指示 A | 小説の紹介ページ抜粋にある一文「かつて『世界』は、そういうものを想起させる言葉だったらしい。」を英語に訳してください。

ページ抜粋 |

○ ○ ○

- 作者:岬 鷺宮
- 発売日: 2020/05/09
- メディア: Kindle版
「うん。なんて言えばいいのかな……まるで……まるで、そう」
と、彼女は少し、疲れた笑顔でこちらを向き――、
「まるで――世界が終わりたがってるみたい」
同級生の葉群日和に告白された頃橋深春は、彼女と付き合うことになった。どこかほんわかした、優柔不断な日和には、ある秘密があった。聞いてしまえば、誰も逆らうことができなくなる「お願い」。彼女の持つ力が、ふたりの恋と世界のすべてを決定的に変えてしまう。
遙か彼方にある、永久に変わらない光景――。
かつて『世界』は、そういうものを想起させる言葉だったらしい。
けれど――それは間違いだ。

○ ○ ○

記録リスト |
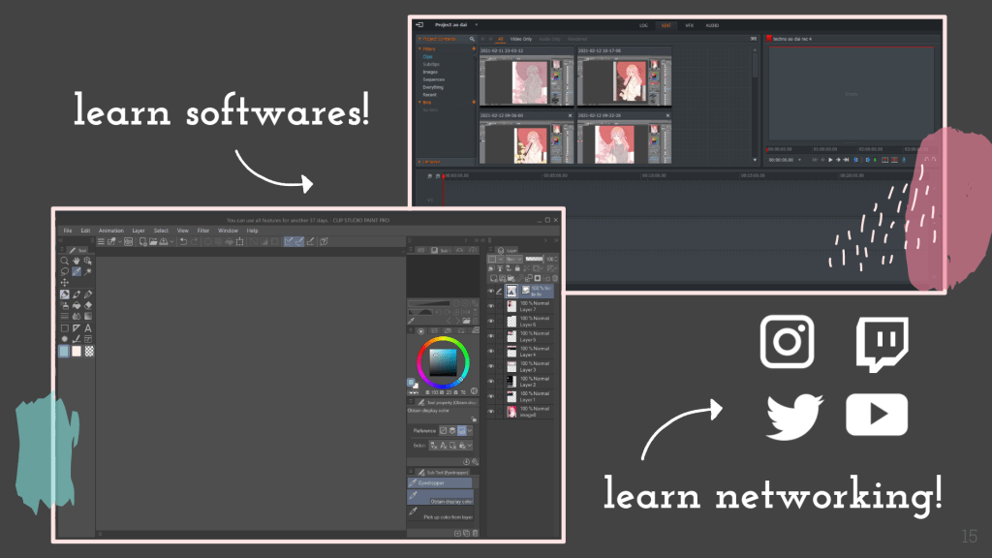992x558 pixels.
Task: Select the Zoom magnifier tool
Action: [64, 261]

○ ○ ○

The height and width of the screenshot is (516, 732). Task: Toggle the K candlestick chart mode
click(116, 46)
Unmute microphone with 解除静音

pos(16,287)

○ ○ ○

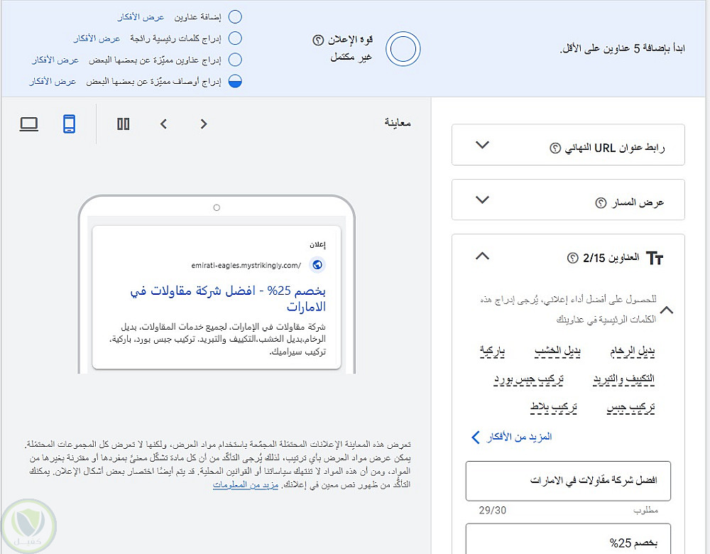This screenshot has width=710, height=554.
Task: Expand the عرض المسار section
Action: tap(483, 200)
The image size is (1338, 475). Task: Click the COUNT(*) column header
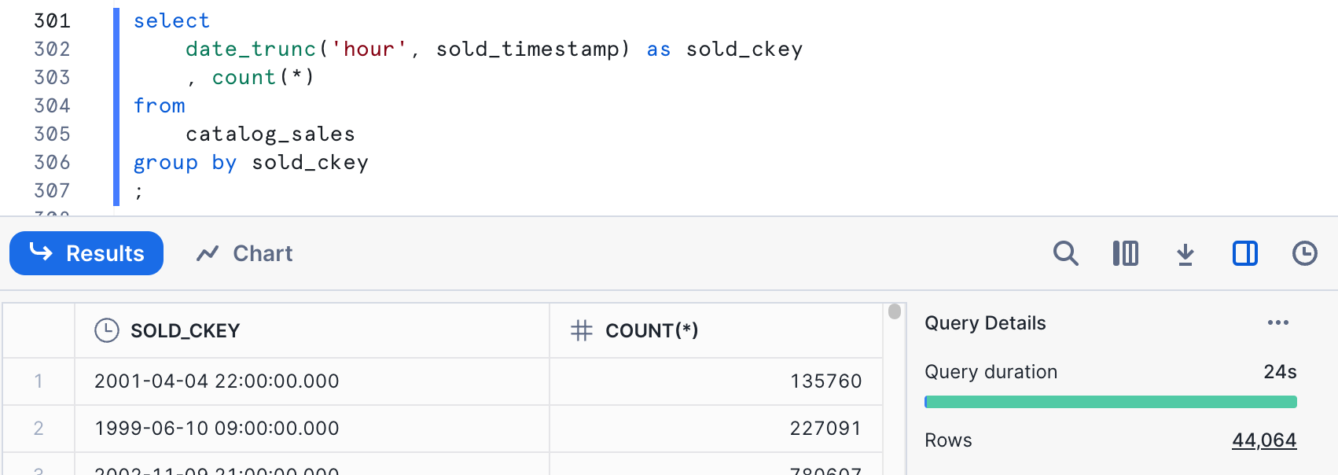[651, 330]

○ ○ ○

指示 B | 記録リストの中で「992x558 pixels.」を含む行から書き始め、「Action: [64, 261]」を含む行まで(この行も含む)をそのまま繰り返してください。画像は回答に入れないでください。

想定解答 A | It seems that "world" was once a word that called such things to mind.

想定解答 B |
992x558 pixels.
Task: Select the Zoom magnifier tool
Action: [64, 261]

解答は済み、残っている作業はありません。